Discrete signal testing for periodicity

How would one go about determining if the following discrete time signal x[n] is periodic, and if it is, determine its fundamental period? I understand that the period for the second exponential term is 6, but apart from that I am unable to further my calculation.

The answer to the question above is: but I fail to understand how the equation highlighted in yellow comes to be. Any help with this matter would be appreciated.

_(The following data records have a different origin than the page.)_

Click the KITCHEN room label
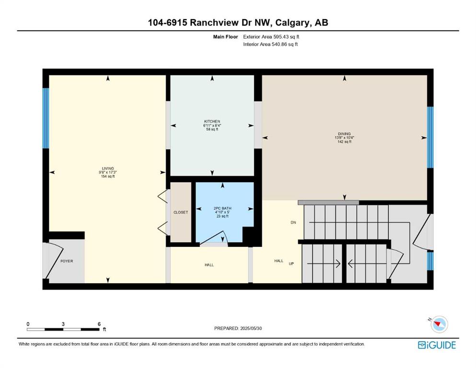tap(212, 121)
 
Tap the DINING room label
tap(344, 134)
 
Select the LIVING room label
tap(108, 168)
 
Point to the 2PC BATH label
tap(222, 208)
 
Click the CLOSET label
tap(181, 212)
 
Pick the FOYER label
tap(67, 261)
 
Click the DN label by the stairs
tap(293, 222)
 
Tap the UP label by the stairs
tap(291, 264)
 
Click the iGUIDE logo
tap(437, 345)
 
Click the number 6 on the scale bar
tap(99, 324)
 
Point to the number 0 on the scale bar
tap(28, 324)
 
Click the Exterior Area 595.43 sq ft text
tap(271, 37)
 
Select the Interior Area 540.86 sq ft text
tap(270, 44)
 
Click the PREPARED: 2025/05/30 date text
tap(238, 328)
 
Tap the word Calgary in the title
tap(293, 23)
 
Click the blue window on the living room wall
tap(46, 118)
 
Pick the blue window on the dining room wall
tap(430, 137)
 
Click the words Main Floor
tap(226, 37)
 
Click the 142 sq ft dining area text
tap(344, 142)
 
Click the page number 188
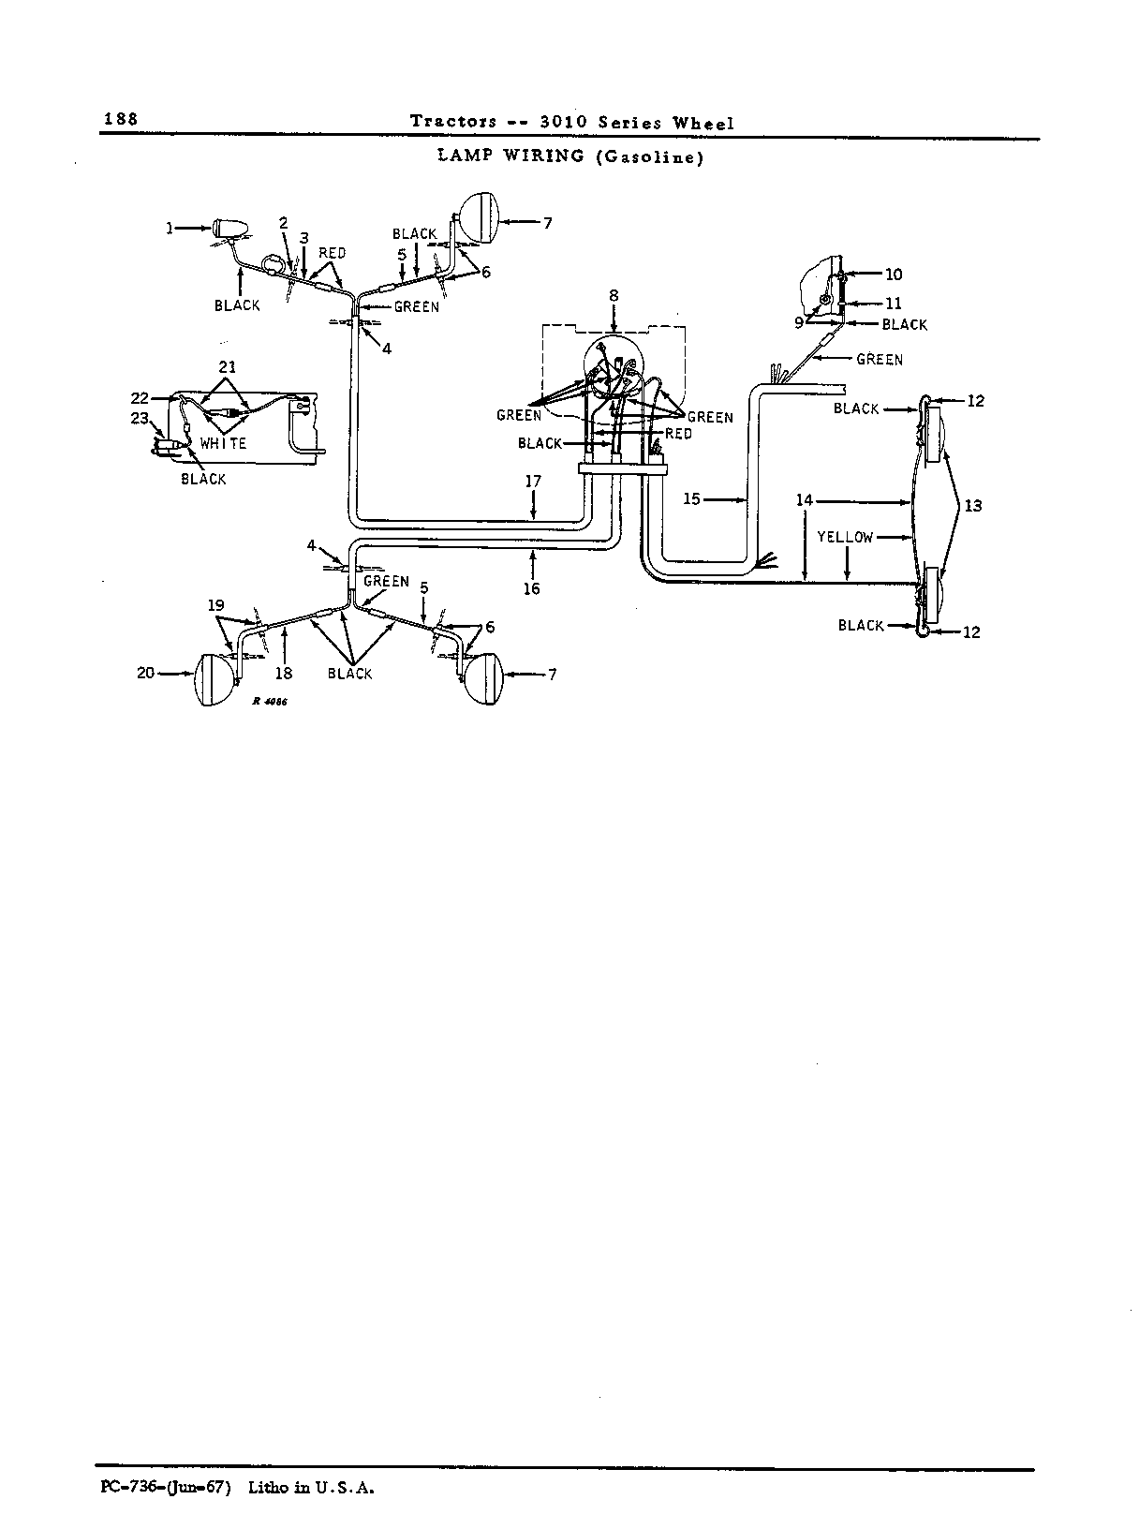[121, 119]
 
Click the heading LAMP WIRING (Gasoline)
[570, 156]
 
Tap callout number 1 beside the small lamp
[170, 228]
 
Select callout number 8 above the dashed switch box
[613, 296]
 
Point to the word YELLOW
[845, 537]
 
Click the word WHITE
[223, 444]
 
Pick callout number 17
[533, 482]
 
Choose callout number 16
[531, 588]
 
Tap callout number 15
[691, 498]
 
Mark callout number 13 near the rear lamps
[973, 506]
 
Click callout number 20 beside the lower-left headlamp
[145, 673]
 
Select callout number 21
[227, 366]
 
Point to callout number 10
[894, 275]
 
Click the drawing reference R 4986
[270, 701]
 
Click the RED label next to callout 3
[332, 253]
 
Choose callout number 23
[140, 419]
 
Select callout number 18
[284, 674]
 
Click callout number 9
[799, 322]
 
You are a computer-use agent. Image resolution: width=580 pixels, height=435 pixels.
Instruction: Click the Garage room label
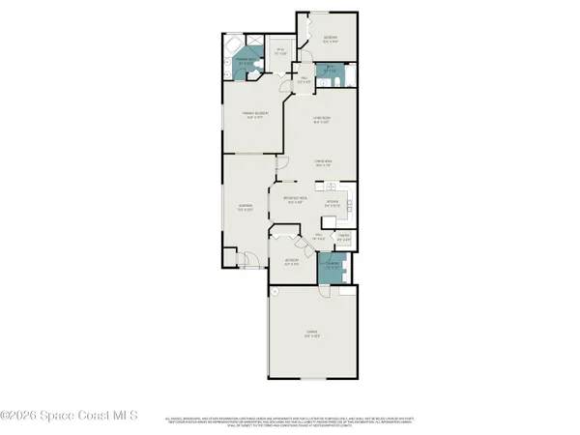(311, 332)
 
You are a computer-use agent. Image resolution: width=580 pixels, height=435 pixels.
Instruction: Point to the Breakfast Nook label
(293, 201)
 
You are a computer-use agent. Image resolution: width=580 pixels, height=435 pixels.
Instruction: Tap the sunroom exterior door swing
(246, 260)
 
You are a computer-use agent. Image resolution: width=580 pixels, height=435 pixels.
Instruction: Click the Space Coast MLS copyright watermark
(70, 416)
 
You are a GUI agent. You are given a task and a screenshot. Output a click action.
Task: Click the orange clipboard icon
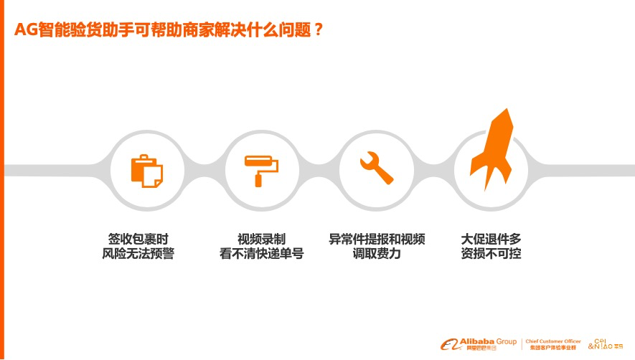tap(146, 171)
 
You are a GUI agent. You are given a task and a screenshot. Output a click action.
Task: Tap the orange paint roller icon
tap(261, 171)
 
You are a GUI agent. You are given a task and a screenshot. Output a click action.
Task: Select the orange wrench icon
tap(376, 168)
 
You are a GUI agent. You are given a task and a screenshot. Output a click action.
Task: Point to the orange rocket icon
tap(491, 149)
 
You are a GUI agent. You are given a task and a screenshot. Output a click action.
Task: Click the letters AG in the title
tap(26, 29)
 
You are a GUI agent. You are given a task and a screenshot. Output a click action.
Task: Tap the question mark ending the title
tap(319, 29)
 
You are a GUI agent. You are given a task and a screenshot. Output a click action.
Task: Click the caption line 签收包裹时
tap(138, 239)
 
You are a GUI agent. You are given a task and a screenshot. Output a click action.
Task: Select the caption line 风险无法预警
tap(138, 253)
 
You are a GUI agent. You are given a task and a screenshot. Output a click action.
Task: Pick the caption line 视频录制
tap(262, 239)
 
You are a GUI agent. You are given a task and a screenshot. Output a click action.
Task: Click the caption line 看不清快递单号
tap(262, 253)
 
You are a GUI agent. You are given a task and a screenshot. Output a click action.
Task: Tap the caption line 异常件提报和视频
tap(377, 239)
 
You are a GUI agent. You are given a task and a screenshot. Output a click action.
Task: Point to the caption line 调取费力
tap(377, 253)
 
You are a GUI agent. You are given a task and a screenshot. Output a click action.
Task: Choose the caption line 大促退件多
tap(491, 239)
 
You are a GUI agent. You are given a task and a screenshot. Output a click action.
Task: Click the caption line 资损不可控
tap(491, 253)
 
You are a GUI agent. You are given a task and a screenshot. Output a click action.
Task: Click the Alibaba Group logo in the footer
tap(479, 344)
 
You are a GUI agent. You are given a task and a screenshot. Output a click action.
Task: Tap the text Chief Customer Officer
tap(553, 341)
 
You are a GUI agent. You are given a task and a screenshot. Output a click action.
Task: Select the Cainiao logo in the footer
tap(606, 344)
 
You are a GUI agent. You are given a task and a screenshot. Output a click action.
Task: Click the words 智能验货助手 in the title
tap(86, 29)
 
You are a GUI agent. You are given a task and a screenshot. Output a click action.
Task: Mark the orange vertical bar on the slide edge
tap(2, 180)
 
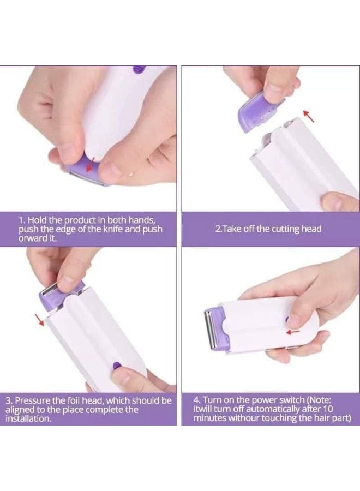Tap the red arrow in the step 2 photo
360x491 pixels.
point(308,116)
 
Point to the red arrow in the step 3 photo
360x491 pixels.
point(39,320)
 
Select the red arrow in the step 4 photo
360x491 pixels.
point(293,331)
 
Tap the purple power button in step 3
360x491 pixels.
point(116,365)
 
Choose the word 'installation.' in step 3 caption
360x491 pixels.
point(28,418)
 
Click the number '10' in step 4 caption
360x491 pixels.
point(328,409)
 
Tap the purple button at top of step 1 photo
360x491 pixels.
point(137,69)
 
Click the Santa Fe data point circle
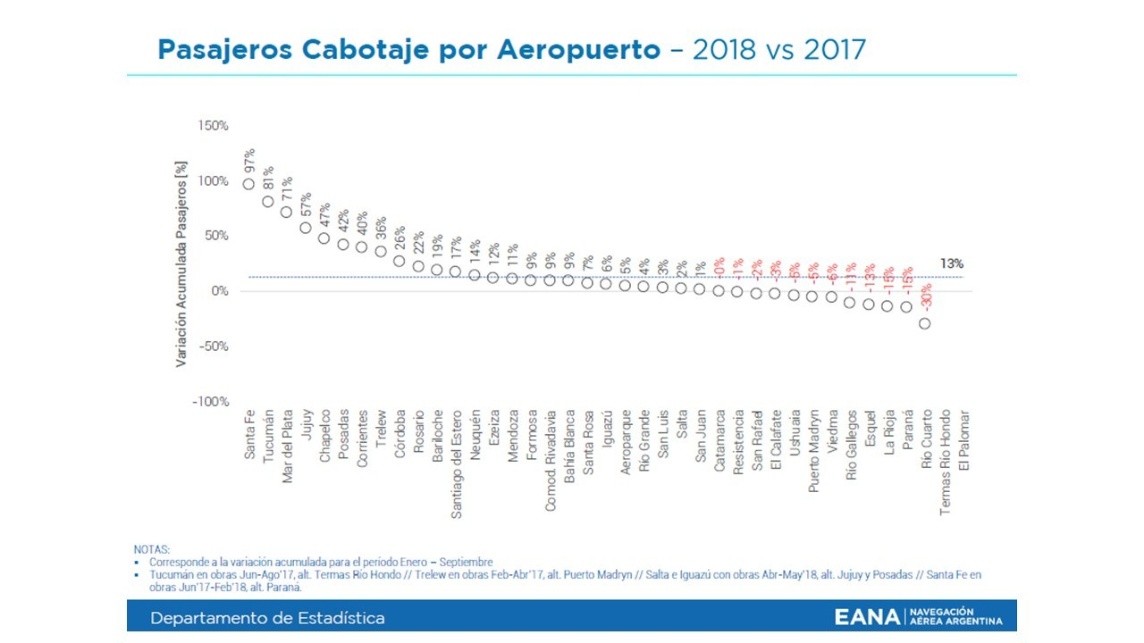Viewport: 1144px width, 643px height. point(248,184)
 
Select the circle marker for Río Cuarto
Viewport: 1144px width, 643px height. point(925,323)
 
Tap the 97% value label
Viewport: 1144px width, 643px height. point(249,160)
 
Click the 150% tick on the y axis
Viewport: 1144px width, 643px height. point(214,126)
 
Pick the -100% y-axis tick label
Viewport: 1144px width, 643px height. point(211,402)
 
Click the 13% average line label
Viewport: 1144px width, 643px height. point(952,263)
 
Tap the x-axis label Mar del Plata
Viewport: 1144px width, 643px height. point(287,447)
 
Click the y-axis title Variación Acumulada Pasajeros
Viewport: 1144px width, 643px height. point(181,264)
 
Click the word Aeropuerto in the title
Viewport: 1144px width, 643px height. point(562,49)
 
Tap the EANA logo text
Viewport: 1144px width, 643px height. point(867,617)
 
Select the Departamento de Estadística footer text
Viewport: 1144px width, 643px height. point(267,618)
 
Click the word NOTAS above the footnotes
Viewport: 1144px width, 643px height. point(151,549)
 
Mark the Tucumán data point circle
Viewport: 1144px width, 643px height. point(268,202)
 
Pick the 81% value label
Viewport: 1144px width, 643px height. point(268,178)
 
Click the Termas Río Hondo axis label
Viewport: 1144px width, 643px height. point(945,461)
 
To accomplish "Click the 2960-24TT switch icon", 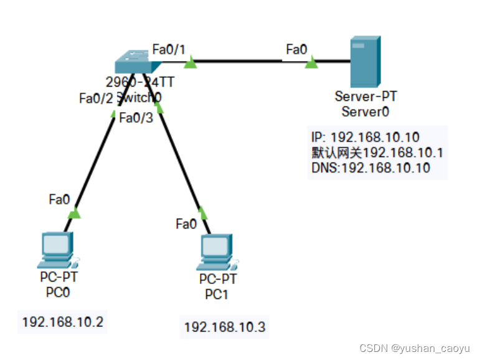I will (x=133, y=62).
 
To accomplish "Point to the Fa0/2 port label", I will (x=96, y=98).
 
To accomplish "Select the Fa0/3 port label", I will (x=135, y=117).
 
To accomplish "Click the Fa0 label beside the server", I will (x=296, y=49).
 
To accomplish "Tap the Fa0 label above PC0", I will (x=59, y=199).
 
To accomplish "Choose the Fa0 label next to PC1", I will (x=186, y=223).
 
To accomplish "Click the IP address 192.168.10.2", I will (x=62, y=322).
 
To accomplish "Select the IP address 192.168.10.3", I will (x=225, y=326).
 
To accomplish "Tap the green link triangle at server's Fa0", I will (x=311, y=62).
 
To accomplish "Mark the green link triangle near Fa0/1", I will (x=191, y=62).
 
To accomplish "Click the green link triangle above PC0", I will (x=74, y=214).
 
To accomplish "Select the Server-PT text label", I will (x=365, y=97).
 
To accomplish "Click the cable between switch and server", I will (x=249, y=61).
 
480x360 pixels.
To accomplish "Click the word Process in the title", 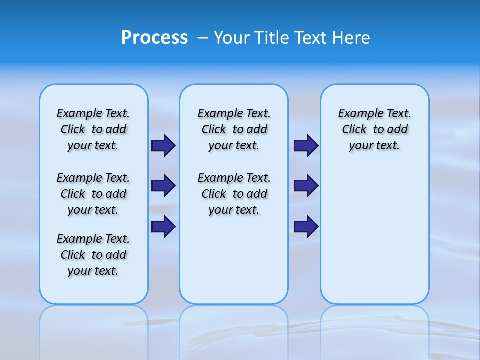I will coord(154,38).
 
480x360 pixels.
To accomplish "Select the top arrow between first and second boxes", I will coord(164,146).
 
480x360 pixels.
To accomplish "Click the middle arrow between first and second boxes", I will coord(164,186).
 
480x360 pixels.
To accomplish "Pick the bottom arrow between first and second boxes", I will coord(164,226).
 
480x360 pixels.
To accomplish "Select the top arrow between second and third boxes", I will coord(306,146).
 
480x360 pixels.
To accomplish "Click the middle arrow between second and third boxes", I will coord(306,186).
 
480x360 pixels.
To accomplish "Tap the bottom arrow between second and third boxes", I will coord(306,226).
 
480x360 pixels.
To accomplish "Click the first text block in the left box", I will coord(94,130).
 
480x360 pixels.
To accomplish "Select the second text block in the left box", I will coord(94,194).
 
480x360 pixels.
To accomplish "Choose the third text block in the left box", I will coord(94,255).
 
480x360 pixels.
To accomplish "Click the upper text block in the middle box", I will coord(234,130).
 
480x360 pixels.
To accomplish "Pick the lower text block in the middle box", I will coord(234,194).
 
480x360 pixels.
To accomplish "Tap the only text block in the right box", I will coord(374,130).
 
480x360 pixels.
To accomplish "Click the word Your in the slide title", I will coord(232,38).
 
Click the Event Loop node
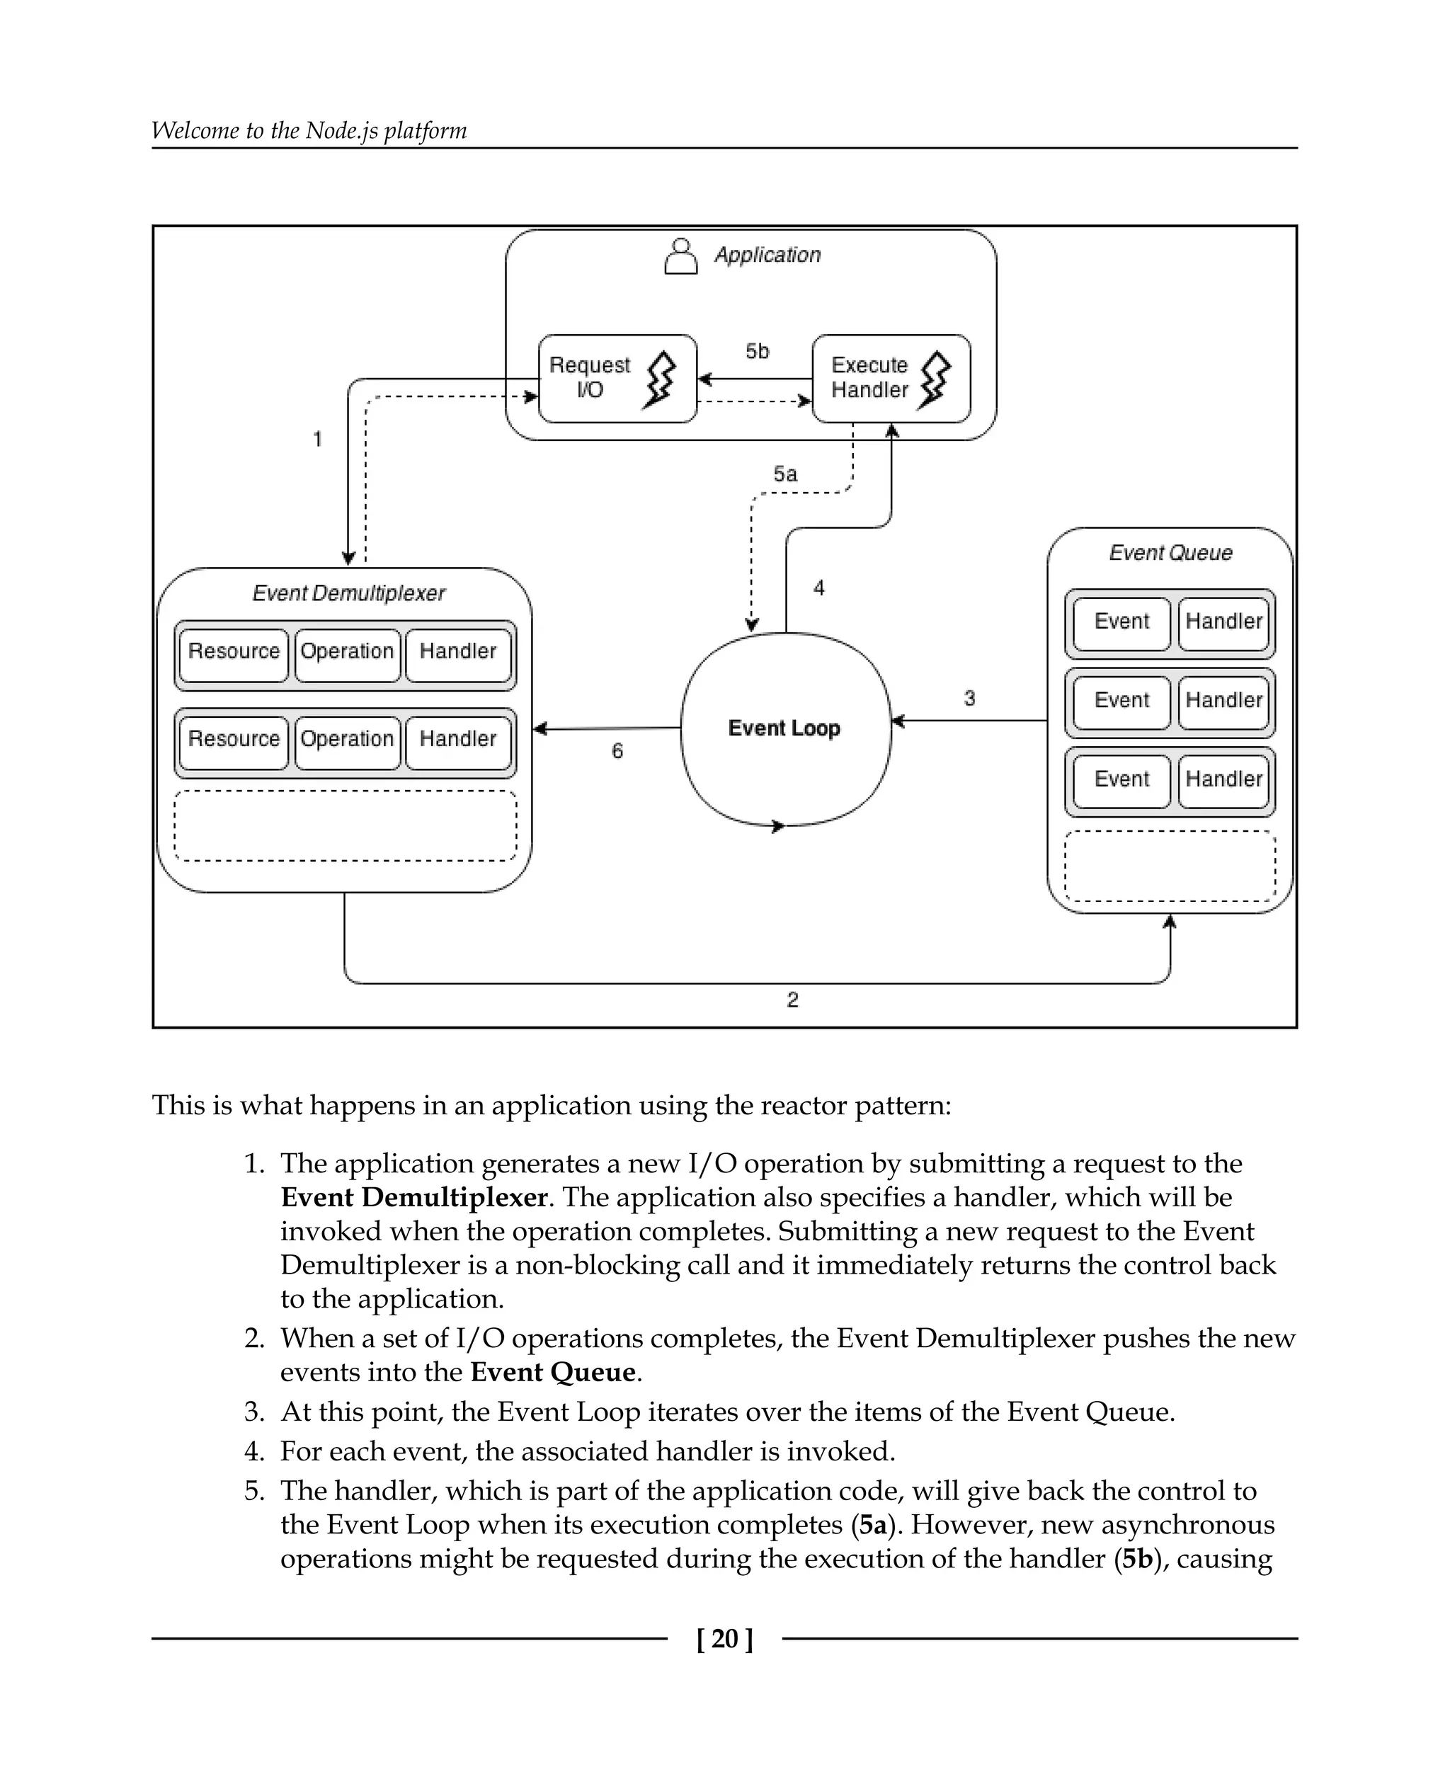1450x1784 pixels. coord(785,728)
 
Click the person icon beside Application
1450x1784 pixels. coord(680,256)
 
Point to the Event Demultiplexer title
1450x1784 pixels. coord(348,593)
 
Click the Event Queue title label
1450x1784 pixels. coord(1170,553)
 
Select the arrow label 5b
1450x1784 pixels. coord(757,352)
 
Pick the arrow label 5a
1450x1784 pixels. coord(784,474)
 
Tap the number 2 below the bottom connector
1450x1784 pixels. coord(793,1000)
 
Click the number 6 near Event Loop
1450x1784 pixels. coord(617,751)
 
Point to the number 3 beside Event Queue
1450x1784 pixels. coord(969,698)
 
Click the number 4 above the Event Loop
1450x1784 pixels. coord(818,588)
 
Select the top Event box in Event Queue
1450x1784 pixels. coord(1121,622)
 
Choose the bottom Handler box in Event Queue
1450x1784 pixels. coord(1223,779)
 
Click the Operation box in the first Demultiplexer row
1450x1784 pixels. coord(347,651)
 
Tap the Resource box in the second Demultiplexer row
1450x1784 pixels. coord(233,739)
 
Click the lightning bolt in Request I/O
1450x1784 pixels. coord(660,380)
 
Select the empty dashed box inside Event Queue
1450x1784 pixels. coord(1170,866)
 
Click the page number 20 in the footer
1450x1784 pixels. coord(725,1639)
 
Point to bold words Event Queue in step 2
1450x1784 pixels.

A discrete signal is periodic only if it's normalized frequency can be expressed as a rational number. In your case: $$\begin{equation} e^{-2}e^{j(n\frac{\pi}{3} - \frac{\pi}{4})} \end{equation}$$ so $$\begin{equation} \begin{array}{rcl} 2 \pi f & = & \frac{\pi}{3} \\ f & = & \frac{1}{6} \end{array} \end{equation}$$ Since $$1/6$$ is rational, it's periodic. Now, you reduce $$f$$ to its canonical form and apply the definition of $$f$$: $$\begin{equation} \begin{array}{rcl} f & = & \frac{k}{N} \\ \frac{1}{6} & = & \frac{k}{N} \\ N & = & 6 \end{array} \end{equation}$$
The signal has a fundamental period of $$N=6$$.
Solve the same, however, for $$\begin{equation} e^{-2}e^{j(n\frac{1}{3} - \frac{\pi}{4})} \end{equation}$$ you'll get $$\begin{equation} \begin{array}{rcl} 2 \pi f & = & \frac{1}{3} \\ f & = & \frac{1}{\pi 6} \end{array} \end{equation}$$ which cannot be expressed as a rational number, hence not periodic.
it is more clear if you utilize the Euler's formula \begin{align} x[n+N] &= e^{-2}e^{j(\frac{\pi}{3}(n+N)-\frac{\pi}{4})} \\ &= e^{-2}\Big[ \cos(\frac{\pi}{3}n+\frac{\pi}{3}N-\frac{\pi}{4}) -j \sin(\frac{\pi}{3}n+\frac{\pi}{3}N-\frac{\pi}{4}) \Big] \end{align} Using trigonometric identities ( I will leave it as an exercise to you), $$x[n]=x[n+N]$$ holds if N=6 which is the smallest value that makes the equality to hold. Indeed, the signal is periodic with a fundamental period $$N_o=6$$.